UNA PAUSA EN LA ETERNIDAD

Por: Álvaro Darío Lara

Revisando bibliotecas personales encontré un apreciado volumen, “La danza de la muerte”, que reúne los cuarentaiún grabados espeluznantes del artista e impresor alemán Hans Holbein, el joven (1497-1543), cuya primera edición data de 1538.

En esa Europa convulsa del siglo XVI, la muerte, lejos de ser la visitante extraña, era, por el contrario, un personaje diario, en medio de las sangrientas guerras y pestes que hacían sucumbir a poblaciones enteras.

La muerte, visitando puntual, a todos sin excepción: reyes, papas, obispos, nobles, mendigos, clérigos, científicos, artistas, guerreros; jóvenes y viejos; feos y bellos; ricos y pobres. Al final, todos alimentaban a la tierra, mientras la muerte proseguía –triunfal- su infinita danza.

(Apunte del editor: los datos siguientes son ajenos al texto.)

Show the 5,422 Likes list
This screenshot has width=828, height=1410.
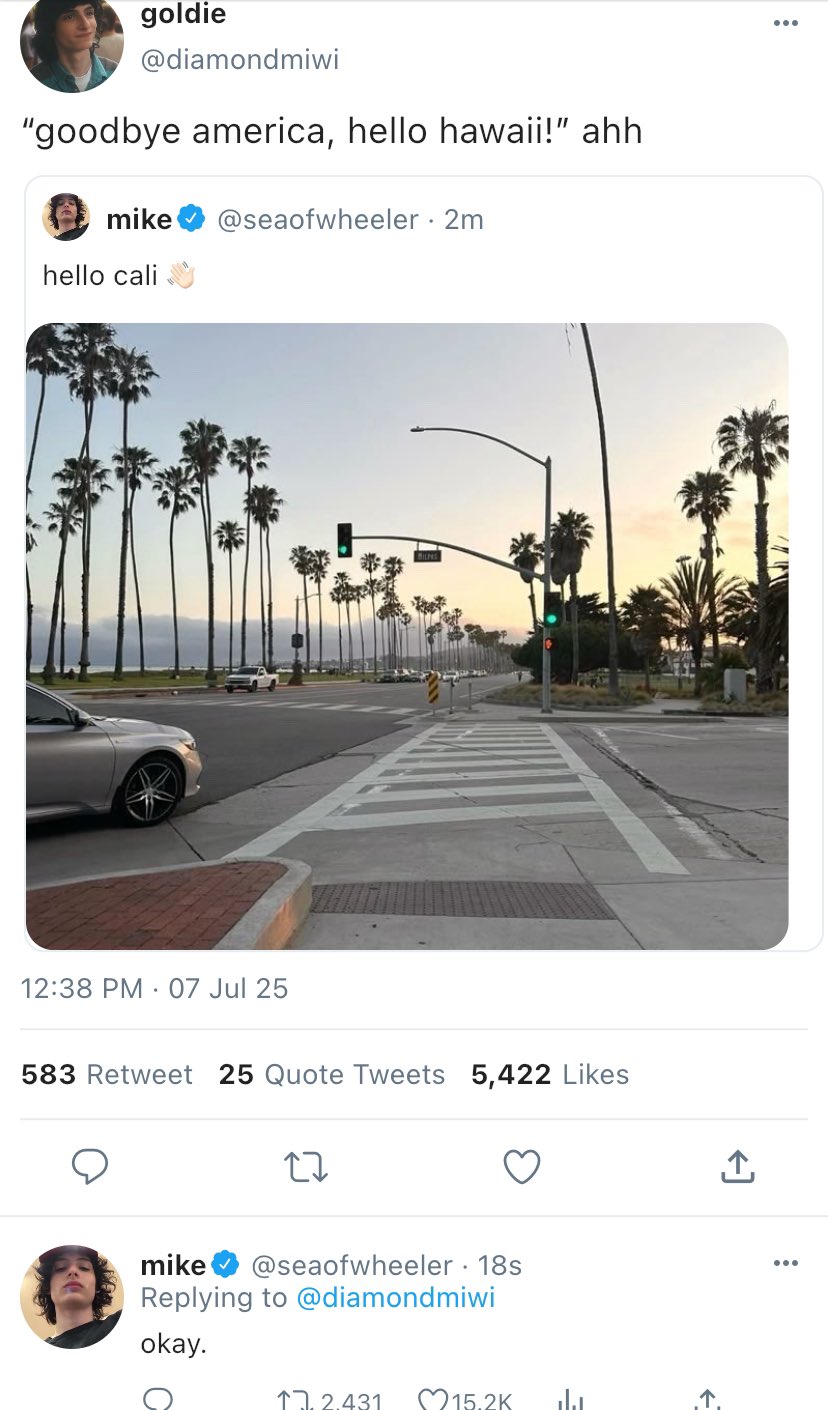550,1074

Occidente siempre palideció ante la muerte. La muerte que llega para acabar con todo, para extinguir la memoria, para sepultar, para siempre, a los seres que amamos. La muerte como tragedia insuperable.

Pareciera que, en esta tradición cultural y religiosa, poco ha calado la concepción cristiana de la resurrección. Pocos creen- en serio- en la vida eterna que anuncian los predicadores. Y pocos se preparan para morir, a pesar de ser ésta una condición tan natural, como nacer.

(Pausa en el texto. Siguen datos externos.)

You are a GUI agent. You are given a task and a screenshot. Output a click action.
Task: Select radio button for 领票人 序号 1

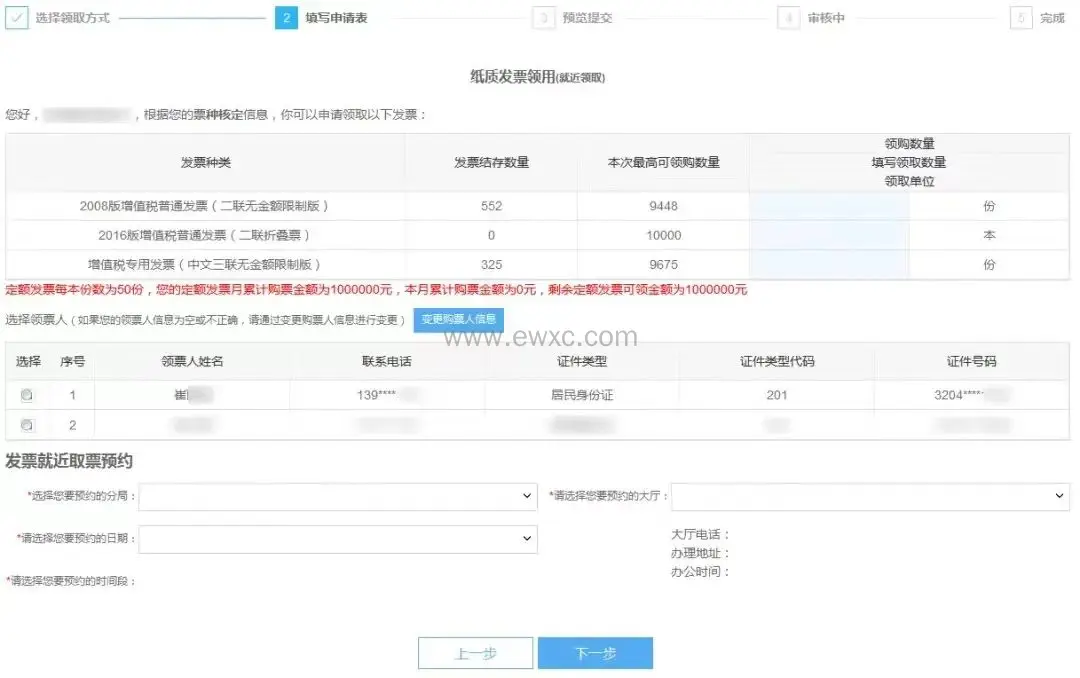click(27, 395)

Tanto las culturas antiguas de Oriente, como las prehispánicas, elaboraron creencias encantadoras, maravillosas, sobre lo que ocurría al franquear el río de la vida. Para todas ellas, la vida en este mundo, significaba apenas un tránsito hacia otras vidas más plenas. Por supuesto, que las acciones bajo este sol, contaban en los destinos.

Muy presente, especialmente, en el antiquísimo Egipto y en la India, fue la creencia en la reencarnación. Una justa posibilidad de perfeccionamiento respecto a todo aquello que aún debemos superar, para poder acceder a la Luz Mayor, y fundirnos, después de muchas vidas, con el Todo.

De niño y adolescente, mi padre acostumbró comprarme zapatos en legendaria calle Concepción de San Salvador, donde abundaban las zapaterías y las funerarias. Recuerdo cómo me sorprendía, cuando entrábamos, en ocasiones, a estos últimos establecimientos, y me preguntaba, muy serio, cuál ataúd me gustaba más. Insistía que escogería sin reparar en el costo. Posteriormente, estallaba en carcajadas, al salir del lugar. Era su forma de embromarme. Pero también era su manera de enseñarme, a no temerle a la muerte. Tal es así, que cuando los médicos le diagnosticaron cáncer, sobrellevó dignamente la dolencia, y además, nos fortaleció a todos para enfrentar el desenlace con naturalidad.

Como muy bien ilustra el escritor místico Cecil A. Poole, en su libro “Ansiedades que perjudican”, una de las raíces más determinantes en el sufrimiento humano, son las incertidumbres. Incertidumbre en el trabajo, en el amor, en la seguridad, en la familia, en la vida. Quisiéramos controlarlo todo, y en verdad, la existencia humana, como gran parte de la realidad, se ajusta escasísimamente a esta demencial pretensión.

Vivimos tiempos difíciles en el país. La muerte acecha y se cobra víctimas a diario, ya sea por la situación de pandemia que padecemos, por la acción del crimen organizado o por los accidentes vehiculares que, lamentablemente, no cesan.

Pero también es cierto, que todos los días se hacen grandes apuestas por la vida, desde distintos órdenes. Desde luego, no celebramos, ni exaltamos a la muerte; pero, no podemos abandonar su insoslayable presencia. Sobre ella no hay discusión ni incertidumbre. Llegará. Por ello, la apuesta por volver nuestro presente lo más pleno posible, sin las culpas del pasado, ni los miedos del futuro, se yergue como un horizonte de mayor paz interior, que en definitiva, es el mayor bien al que podemos aspirar. La muerte, después de todo, es sólo una transición. Y la vida física, siguiendo a Poole, únicamente es: “una pausa en la eternidad”.